Grunting a rude, Lindsay-unacceptable reply he pulled into his family home driveway, got out, and walked around to assist her. Before she opened the front door, she turned and the accusatory expression on her face was so familiar from his life as a boy and teenager, he wanted to yell.

“Kieran Francesco, that baby....” He tried to turn away from her, which earned him a whack to the back of his head. “Don’t you dare walk away while I’m speaking to you, young man.” Her voice dipped lower, indicating seriousness. He shook his head and suppressed his need to state the obvious, moot-point nature of that question.

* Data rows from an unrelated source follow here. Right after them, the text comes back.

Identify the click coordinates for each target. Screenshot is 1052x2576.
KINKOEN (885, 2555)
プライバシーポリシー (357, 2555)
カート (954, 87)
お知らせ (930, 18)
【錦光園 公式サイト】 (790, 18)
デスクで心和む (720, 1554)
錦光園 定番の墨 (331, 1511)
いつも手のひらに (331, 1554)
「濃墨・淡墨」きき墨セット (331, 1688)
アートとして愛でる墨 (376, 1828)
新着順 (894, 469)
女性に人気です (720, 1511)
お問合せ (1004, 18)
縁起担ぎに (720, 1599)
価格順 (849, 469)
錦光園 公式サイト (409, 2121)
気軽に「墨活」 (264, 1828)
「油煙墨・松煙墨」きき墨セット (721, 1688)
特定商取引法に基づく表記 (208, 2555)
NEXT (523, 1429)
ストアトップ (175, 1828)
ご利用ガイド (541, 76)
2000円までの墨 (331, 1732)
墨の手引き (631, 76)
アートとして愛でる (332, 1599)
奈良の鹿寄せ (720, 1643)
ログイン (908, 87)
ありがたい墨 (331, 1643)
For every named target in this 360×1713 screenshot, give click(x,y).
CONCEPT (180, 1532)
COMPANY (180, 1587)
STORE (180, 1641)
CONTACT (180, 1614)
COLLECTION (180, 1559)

His father appeared in the doorway. Lindsay turned to him, irritation making her face flush red. “What are you doing home? Love Brewing not open for business today?”

Kieran’s father opened his mouth to speak.

“Oh be quiet,” she snapped at him. “You are both...so...so....” She sighed. “Move out of my way.” She smacked her husband’s arm. Kieran stepped back, eager to get the hell out of Dodge.

“Son,” his father intoned, ignoring his wife’s outburst.

“Sir?”

“What’s going on with that girl?”

“Nothing that concerns me. I happened to be there, getting Mama from her appointment when she....Anyway, her fiancé is with her now. I gotta go.”

“Thanks for managing Dominic.”

The temptation to tell his father the truth and force him to face the extent of Dominic’s issues gripped him hard. But Kieran decided to stay with what worked for the Love family—handle it, don’t talk about it more than necessary, move on to the next crisis, and hope the previous one disappears. “You’re welcome. Wish me luck. I have a job interview tomorrow.”

“Oh? Where?”

“Pussycat Lounge, over by the airport.”

“Pussycat...uh...oh, right.”

“They need bouncers.” Kieran took a small bit of satisfaction letting his father’s imagination run for a few seconds. He was certain Anton had been to that place before it had been bought out and facelifted by some corporation. But slap lipstick on a pig all you want. At the end of the day, the Pussycat Lounge remained a sleazy, down-market, small town strip joint. And he, Kieran Francesco Love with his B.A. in history, a one-time NBA star, was praying the place would hire him to deal with rowdy clients getting too friendly with the girls.

“I see. Well, good luck. I’d best check on your mama.”

“Yeah. Tell her thanks for me. She was a big help.”

Kieran climbed into the car and fired up the rebuilt engine. The partial payment from the insurance company had floated him rent and a phone payment and he’d banked the rest, after tossing the credit card people a few bucks. Thankfully, the Love family had a small stable of cars collected through the years, so one had been assigned to him.